This piece created a firestorm on Twitter (#YAsaves), not helped by online Journal Community poll that asks, "Are dark themes in youth fiction helpful or harmful to teenagers?" Does "no effect" count as "helpful" or "harmful?" Sherman Alexie, whose book, The Absolutely True Diary of a Part-Time Indian, was in the American Library Association's 2010 Top 10 Most Frequently Challenged Books, responded on one of WSJ's blogs.
There have been books for a very long time about some pretty downer themes. As one commenter on one site had said, "dark" goes all the way back to the Grimm Brothers. I cannot tell you when this need started to have children (or pre-adults) read sunshine. Perhaps that urge coincided with the need for everyone being a winner, lest his self-esteem get bruised and scar him for life.
I did find that most American parents and grandparents today want to give teenagers fun, upbeat as well as inspiring books. And, the teens didn't even need to be their own. Over the years with our Books for Babes drive we have every holiday season, we have experience enough to have on hand some of the Chicken Soup series books for teens (which had been really getting old in every sense of the word -- but I see a new one is due out in July), because the adults who buy them feel good buying them for teenagers. They even feel good about giving graphic novels about The Three Musketeers.

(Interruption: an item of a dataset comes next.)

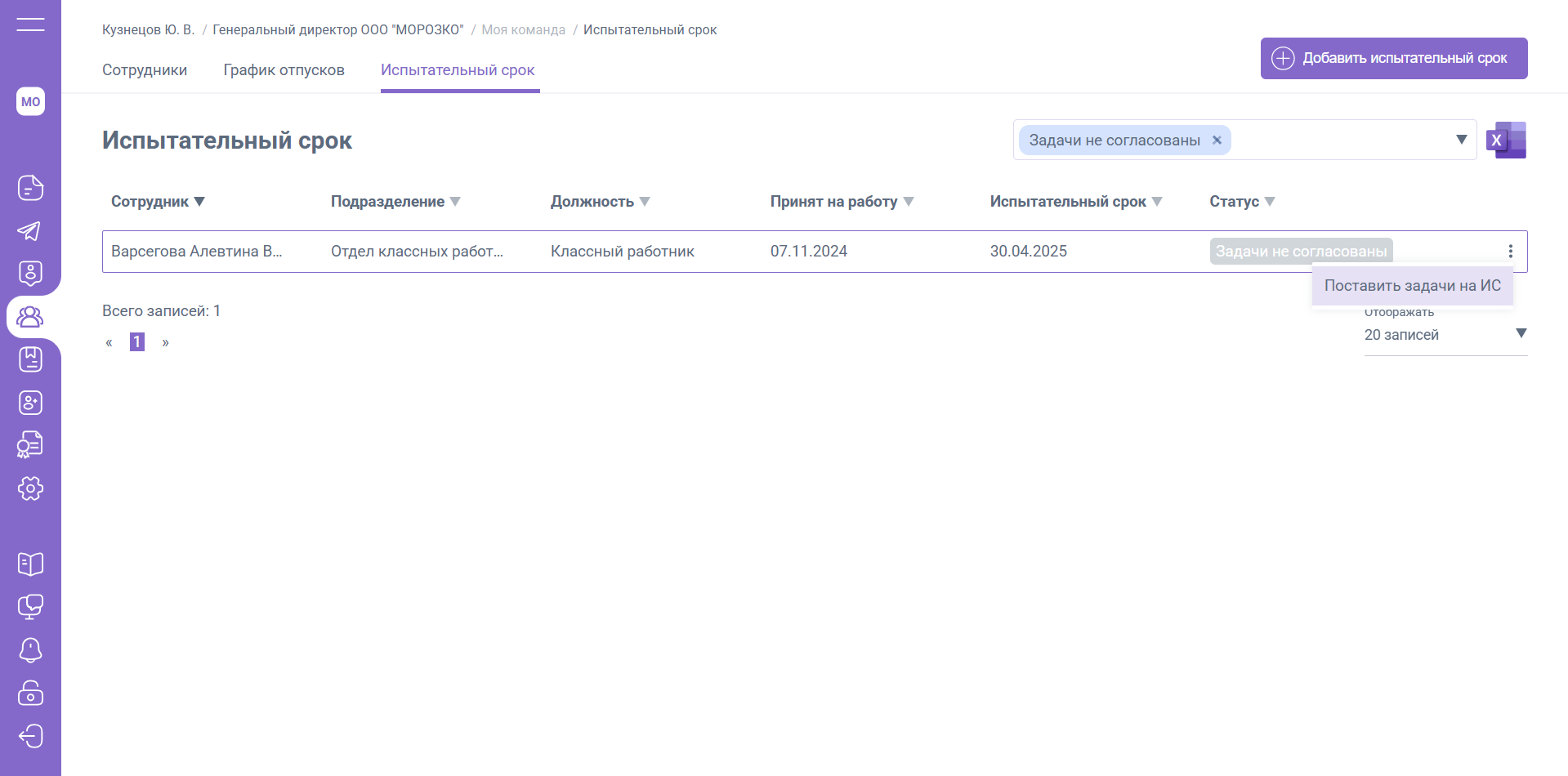Click the paper plane icon in the sidebar
The height and width of the screenshot is (776, 1568).
tap(30, 231)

For us deprived teens, we could even read about a girl and her dog, which is quite a fantasy for someone like myself whose parents refused to be suckered into that, "every kid should have a pet" philosophy. "A dog should have at least a third of an acre of fenced-in yard to run around," I recall their saying. Otherwise, it's just animal cruelty. Actually, I wrong them. They did say we could have a pet. We could choose between a goldfish and a turtle. Since I and my four siblings chose a turtle, seemingly a little more fun than watching a single fish swim around and around -- which in my mind is also animal cruelty, just when pet shop turtles were being found to have an infectious shell disease, that scheme came to naught.

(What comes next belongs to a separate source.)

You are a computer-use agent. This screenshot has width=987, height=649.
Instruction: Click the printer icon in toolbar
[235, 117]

How about Sara Shepard's Pretty Little Liars series for inspirational? Best friends forever (BFFs), who can only generously be described as over-indulged and self-centered, worry about this mysterious "A" who knows all about their secrets -- big and small, and then, spend the next eight installments of this YA series searching for their missing leader Allison (who can't possibly be "A") while continuing to lie, primp, scheme and believe everything they do is so important. BFFs indeed.
To return to the plight of the suburban mother, the problem was that she was in a Barnes and Noble and was probably shopping at the last minute. If she had given the matter some forethought, say, two business days before she was hoping to have book in hand, and had found an independent bookseller, courtesy of IndieBound', like Politics and Prose or Tempo Bookstore in Washington, DC, or Kensington Row Book Shop in Kensington, MD (only 2-4 miles from Bethesda per Googlemap), or further afield (4-6 miles away) where a bookseller awaits, eager to help her find a book that her 13-year-old has not yet read.
The possibilities are endless, including the television-series-inspired Glee: The Beginning (inspirational, hmm?), Daniel Woodrell's Winter's Bone (yes, a little dark, but what a girl and what a family), To Kill a Mockingbird (again, dark, but Harper Lee considered her 1961 Pulitzer Prize winner (the year after it was published) a simple love story) or (if she's read all the Mark Twains for young adults) Sir Walter Scott's Ivanhoe, the book that resulted in all the youths of the Civil War/Conflict Between the States/Northern Aggression the most literate soldiers of all time. If Mom does not consider Nazis, World War II and the genocide too dark, there is Markus Zusak's The Book Thief or The Diary of Anne Frank.
In an earlier post, I had recommended a good mother-daughter book club, Beth Hoffman's Saving CeeCee Honeycutt, if Mom doesn't mind a little background involving a bi-polar mother whose death results from a wild dash in front of a moving ice cream truck.